Mr Clegg did not advocate an increase in borrowing to pay for the cut but called for extra taxes on the richest in society and environmentally-damaging behaviour.

"We need to find the money. That will not be easy, of course, but to those who say we cannot afford to do this, I say we cannot afford not to do this.

"And it is because of the pressure our economy is under that there is now an urgent need to give families more help, an urgent need to rebalance our tax system so it rewards work and encourages ordinary people to drive growth.

"And I can tell you today that this rebalancing will necessitate reform across the tax system, so that those who are better off, or who act in ways that damage our environment, pay their fair share."

He added: "People look to the Liberal Democrats to keep this Coalition anchored in the centre ground.

"They want economic competence, but they want compassion too. It is our job to make sure this Government delivers both."

A source close to Mr Clegg said he wanted to "debate the basic principles of taxation in this country".

"Between now and the Budget, Nick and Danny will be arguing for faster tax cuts for hard-working families, paid for by increasing the amount paid by the richest," he said.

"Times are tough for a lot of people and Nick wants to put money back in their pocket. The case for doing this as soon as possible is, in his view, irresistible.

"The planned steady increase aimed at delivering the £10,000 personal allowance by 2015 just won't cut it anymore."

Mr Clegg made clear that he was setting out "ideas" rather than stating coalition policy.

"I shared the speech with the Chancellor. I was talking to him about it, yesterday and the Prime Minister the day before," he said.

"The budget has not been written, we have not collectively taken decisions about the Budget yet.

"But in exactly the same way that the Prime Minister is perfectly entitled to talk as he has done about the cut in child benefit for upper rate earners without impinging on the Chancellor's Budget decisions, I am setting out idea which are part of a wider public debate... about how we make the tax system fit for purpose in a time of austerity and a time of great economic difficulty."

Downing Street confirmed that Mr Clegg's speech had been cleared with both Mr Cameron and Mr Osborne.

But Mr Cameron's official spokesman made clear that decisions on tax would be made in the Budget in March, and said that negotiations on its contents had not yet begun.

The spokesman told a daily media briefing in Westminster: "Tax is clearly a matter for the Budget and we make tax decisions in Budgets.

"We have a Coalition Agreement which sets out our tax priorities, and in particular says that we will prioritise increases in the personal allowance over other tax cuts.

"The Deputy Prime Minister was setting out his policy priorities. The commitment to increasing the personal allowance to £10,000 was something that was in the Liberal Democrats' manifesto at the last election, so it has been a Liberal Democrat priority for some time."
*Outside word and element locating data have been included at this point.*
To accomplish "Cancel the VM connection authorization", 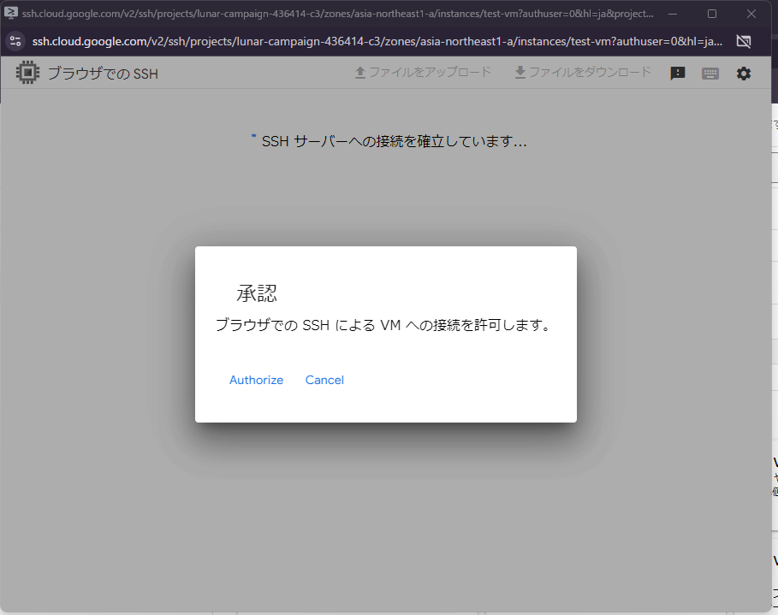I will 324,380.
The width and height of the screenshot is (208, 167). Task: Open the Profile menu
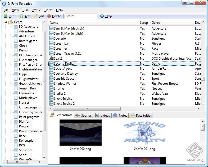pyautogui.click(x=36, y=10)
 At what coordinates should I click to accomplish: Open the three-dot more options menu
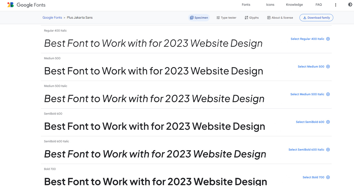335,5
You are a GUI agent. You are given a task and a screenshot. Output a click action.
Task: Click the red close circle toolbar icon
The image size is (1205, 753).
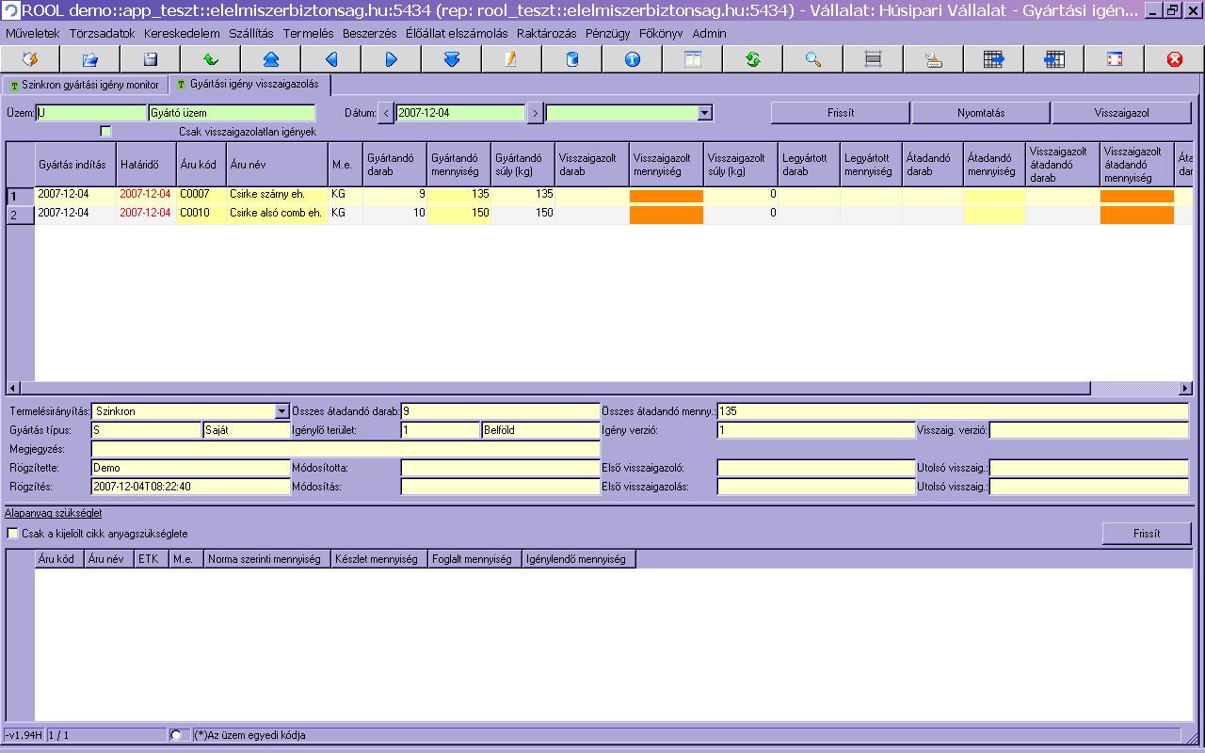click(x=1175, y=59)
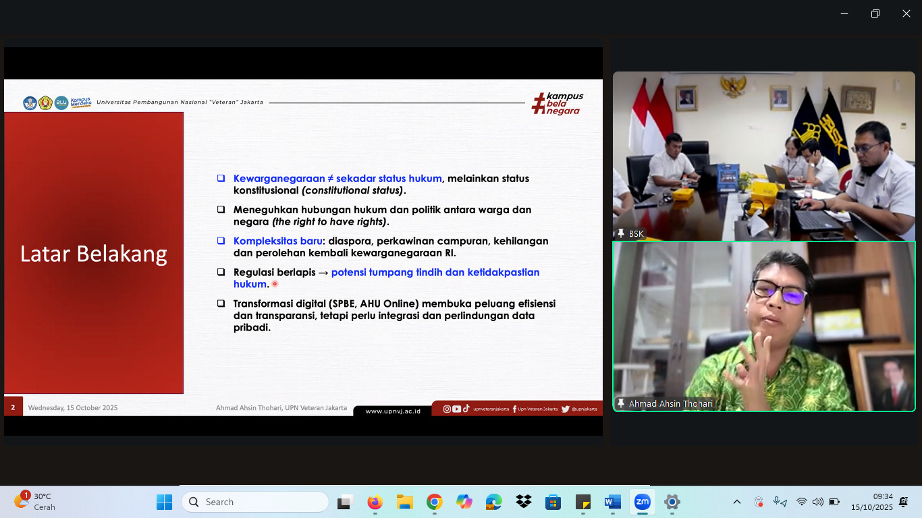Open the Wi-Fi network quick settings

(801, 502)
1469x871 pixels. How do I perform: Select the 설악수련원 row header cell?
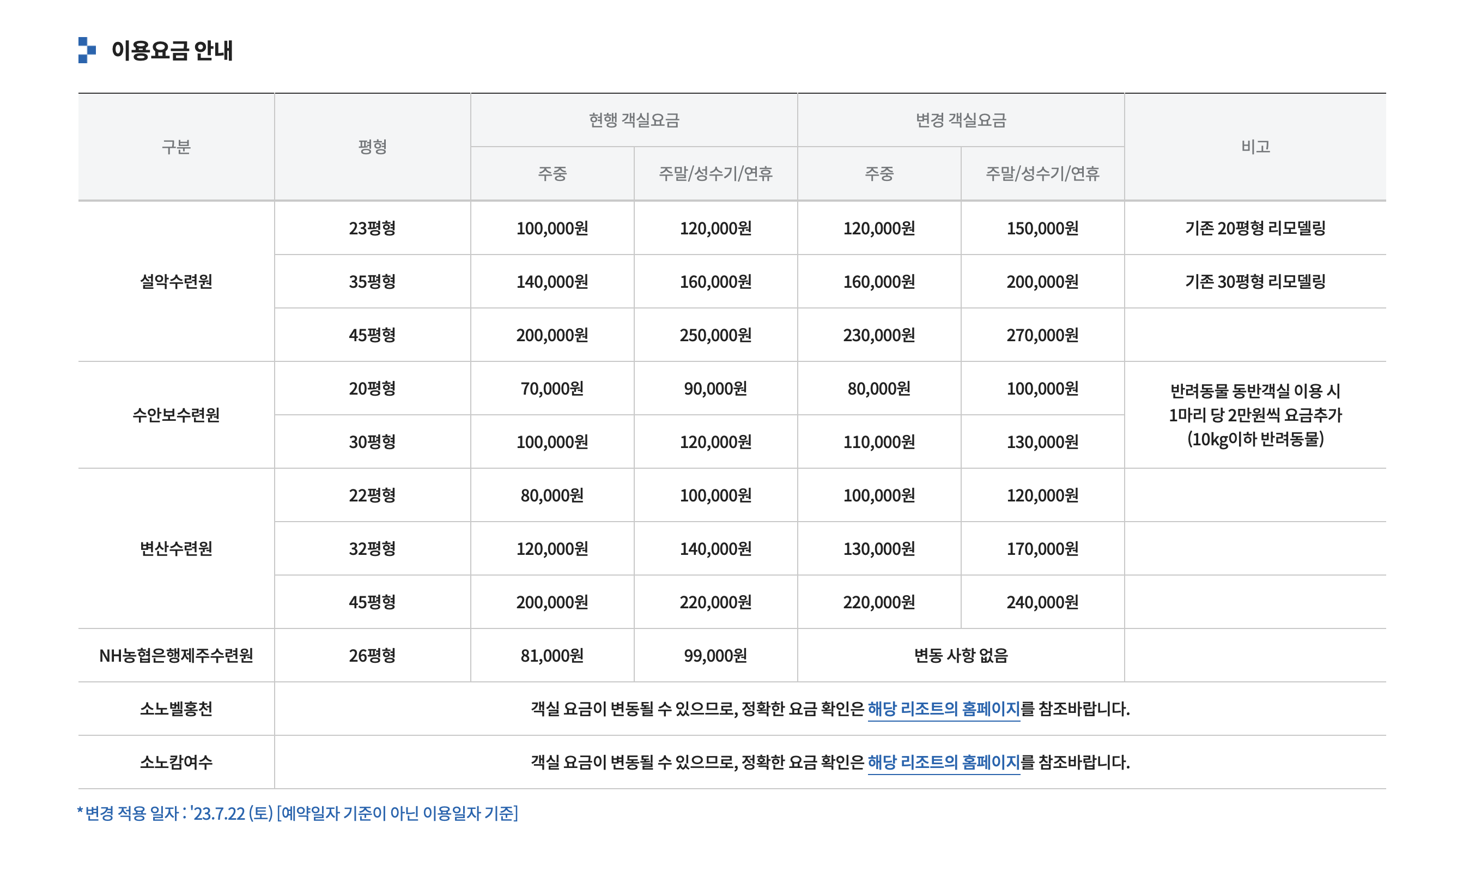176,282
Asked whether Mr Clegg was speaking as the Lib Dem leader and seeking to push the party's priorities for the Budget, the PM's spokesman replied: "He is the Deputy Prime Minister, so he speaks as the Deputy Prime Minister.

"But decisions on tax are taken in the normal way at Budget time and there is a process that leads up to the Budget."

Labour leader Ed Miliband said: "Finally Nick Clegg has woken up to the squeezing of people on middle incomes, but the problem is who squeezed the middle?

"It is this Government that has put up VAT, this Government that is cutting tax credits and this Government that is allowing energy companies to rip people off on their bills.

"I don't think people are going to trust Nick Clegg or this Government to help the squeezed middle."